Au XIXe siècle, un embocagement massif se produit à la suite de la conquête de ces terres vagues. Conséquence de la loi de partage de 1850, ce mouvement est aussi le résultat du besoin grandissant de terres dû à la pression démographique. Le géographe Camille Vallaux le décrit ainsi à Brasparts, dans les monts d’Arrée, en 1908 : « Les landes disparaissent, les fossés dessinent un quadrillage ininterrompu sur le sol ; les ruisseaux, les prairies, les champs se multiplient, les arbres se pressent sur les fossés, des bouquets de bois apparaissent et la solitude s’anime. »
De 1850 à 1890, le nombre d’exploitants cultivant uniquement leurs terres est en effet multiplié par deux. L’accès à la propriété s’accompagne d’un mouvement d’enclosure. Le linéaire de talus ne cesse de s’accroître, densifiant le bocage. Sur les terres anciennement conquises, cela se traduit par un morcellement de plus en plus important du parcellaire. Quant aux terres nouvellement mises en culture, un bocage aux parcelles de formes plus régulières se dessine.
Dans cette période, les observateurs insistent sur la grande division de ce parcellaire. Prolifération des talus et persistance des landes sont à la fois les signes du retard de l’agriculture et les marques du « sauvage », symboles d’un territoire qui n’a pas été entièrement conquis, maîtrisé ; d’une agriculture qui doit toujours composer avec la nature dans un siècle où le progrès devient l’idéologie dominante.
Un obstacle au progrès
À partir des années 1950, les transformations agricoles bouleversent les paysages ruraux, mais aussi la société paysanne. « La “révolution culturelle” ne met pas simplement en cause l’économie paysanne dans sa dimension technique et agricole ; parallèlement à la pénétration de l’idéologie moderniste et à la valorisation du progrès technique, il y a domination culturelle de la société rurale et dévalorisation profonde de la culture paysanne […]. Le paysage traditionnel bocager, caractéristique de l’économie paysanne, est lui-même dévalorisé et considéré comme anti-économique », écrit le géographe Corentin Canevet en 1983. Les structures bocagères apparaissent en effet comme un frein au développement, voire un archaïsme.
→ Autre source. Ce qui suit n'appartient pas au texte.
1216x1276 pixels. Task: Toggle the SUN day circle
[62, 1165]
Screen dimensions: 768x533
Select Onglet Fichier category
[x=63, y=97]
Les exploitations se restructurent dans le but d’établir un maillage permettant notamment l’utilisation des machines agricoles. La valeur accordée à la terre se modifie, elle est alors conçue comme un moyen de production. Remise en cause et destruction du bocage s’expliquent en partie par cette nouvelle vision. Lorsque la terre est d’abord pensée comme patrimoine, le talus a son utilité en tant que limite de propriété. Quand elle est pensée comme moyen de production, talus et haie deviennent une gêne.
La fin du bocage ?
Dégradation du bocage, croissance des friches, multiplication des boisements dominent l’évolution paysagère récente. Le paysage s’uniformise. L’entretien du talus est abandonné, celui de la haie simplifié. Cette évolution s’explique notamment par l’adoption de critères économiques de rentabilité, mais aussi par l’affranchissement des agriculteurs par rapport à la norme traditionnelle de conduite de la clôture. En effet, à la différence du XIXe siècle et de la première moitié du XXe siècle où les usages, les baux, la pression sociale imposaient une certaine homogénéité de traitement, le contrôle des clôtures se relâche nettement. Si cet affranchissement vis-à-vis de la norme, et donc de la communauté, date des années 1950, on observe cependant un trait constant dans l’attitude des agriculteurs : il s’agit de l’affirmation de leur libre arbitre dans la gestion de leurs terres. Jusqu’à la fin du XIXe siècle, s’enclore paraît être un moyen d’affirmer à la fois son indépendance et son droit sur la terre. L’affranchissement vis-à-vis de la norme traditionnelle participe du même principe.
Aujourd’hui, l’utilité environnementale du bocage est couramment admise et ses fonctions paysagère et patrimoniale reconnues ; les politiques cherchent à intégrer le bocage dans l’aménagement rural. Avec la périurbanisation, un bocage pavillonnaire s’est également développé. Dans l’étude qu’elle a menée, notamment autour de Rennes, l’ethnologue Pauline Frileux montre que ce dernier est perçu comme une « pellicule protectrice » autour de l’habitation, et la haie comme « une garantie d’appropriation de la parcelle et de liberté d’usage ». Le bocage, en zones rurale ou pavillonnaire, semble donc lié à l’affirmation de la propriété individuelle.